In the last years we have seen an explosion of massive amounts of graph shaped data coming from a variety of applications that are related to social networks like facebook, twitter, blogs and other on-line media and telecommunication networks. Around such data and their applications, there is strongly increasing interest in native Graph Database solutions, that are increasing being adoped.
Furthermore, the W3C linking open data initiative has boosted the publication and interlinkage of a large number of datasets on the semantic web resulting to the Linked Data Cloud. These datasets with billions of RDF triples such as Wikipedia, U.S. Census bureau, CIA World Factbook, DBPedia, and government sites have been created and published online. Moreover, numerous datasets and vocabularies from e-science are published nowadays as RDF graphs most notably in life and earth sciences, astronomy in order to facilitate community annotation and interlinkage of both scientific and scholarly data of interest.
Given the abundance of new products and technologies in this space, it is difficult for IT practitioners to compare the different products, among each other, and with existing relational database technologies. This new data management paradigm also provides an opportunity for research results to impact young innovative companies working on RDF and graph data management to start playing a significant role in this new data economy.

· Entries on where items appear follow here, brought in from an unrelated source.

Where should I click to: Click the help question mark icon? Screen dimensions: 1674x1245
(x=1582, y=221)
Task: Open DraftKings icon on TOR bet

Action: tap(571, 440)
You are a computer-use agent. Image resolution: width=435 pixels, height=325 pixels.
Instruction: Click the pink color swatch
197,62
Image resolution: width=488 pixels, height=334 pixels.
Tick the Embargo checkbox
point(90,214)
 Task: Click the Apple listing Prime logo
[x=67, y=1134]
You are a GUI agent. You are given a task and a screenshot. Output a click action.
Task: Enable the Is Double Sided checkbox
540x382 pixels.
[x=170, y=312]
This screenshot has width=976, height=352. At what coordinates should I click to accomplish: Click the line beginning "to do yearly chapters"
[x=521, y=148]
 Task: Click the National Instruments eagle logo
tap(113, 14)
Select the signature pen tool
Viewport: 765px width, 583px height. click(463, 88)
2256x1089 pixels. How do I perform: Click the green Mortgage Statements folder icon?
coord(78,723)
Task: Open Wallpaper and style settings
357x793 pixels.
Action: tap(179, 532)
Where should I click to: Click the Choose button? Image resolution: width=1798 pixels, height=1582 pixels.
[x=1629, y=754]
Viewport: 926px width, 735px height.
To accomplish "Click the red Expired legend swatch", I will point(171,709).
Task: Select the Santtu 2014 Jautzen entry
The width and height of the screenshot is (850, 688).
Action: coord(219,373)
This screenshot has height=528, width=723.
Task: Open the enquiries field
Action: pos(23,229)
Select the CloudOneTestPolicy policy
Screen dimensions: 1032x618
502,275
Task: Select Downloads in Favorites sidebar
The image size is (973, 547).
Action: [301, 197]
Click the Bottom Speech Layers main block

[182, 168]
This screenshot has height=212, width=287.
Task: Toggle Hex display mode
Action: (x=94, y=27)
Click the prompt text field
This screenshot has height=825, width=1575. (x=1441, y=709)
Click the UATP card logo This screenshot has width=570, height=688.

The Linked Data Benchmark Council (LDBC) aims to establish industry cooperation between vendors of RDF and Graph database technologies in developing, endorsing, and publishing reliable and insightful benchmark results.
For this purpose, an initial set of database technology vendors have teamed up with leading database and semantic web researchers to create a benchmark council, its organizational structure, its benchmarking auditing mechanisms, and an initial set of benchmarks.
This is timely and urgent since non-relational data management is emerging as a critical need for the new data economy based on large, distributed, heterogeneous, and complexly structured data sets. In order to establish a Graph and RDF technologies in the ecosystem, their properties need to be widely understood and benchmarks will help herein. Further such industry accepted benchmarks are likely to stimulate and accelerate technical progress in this field.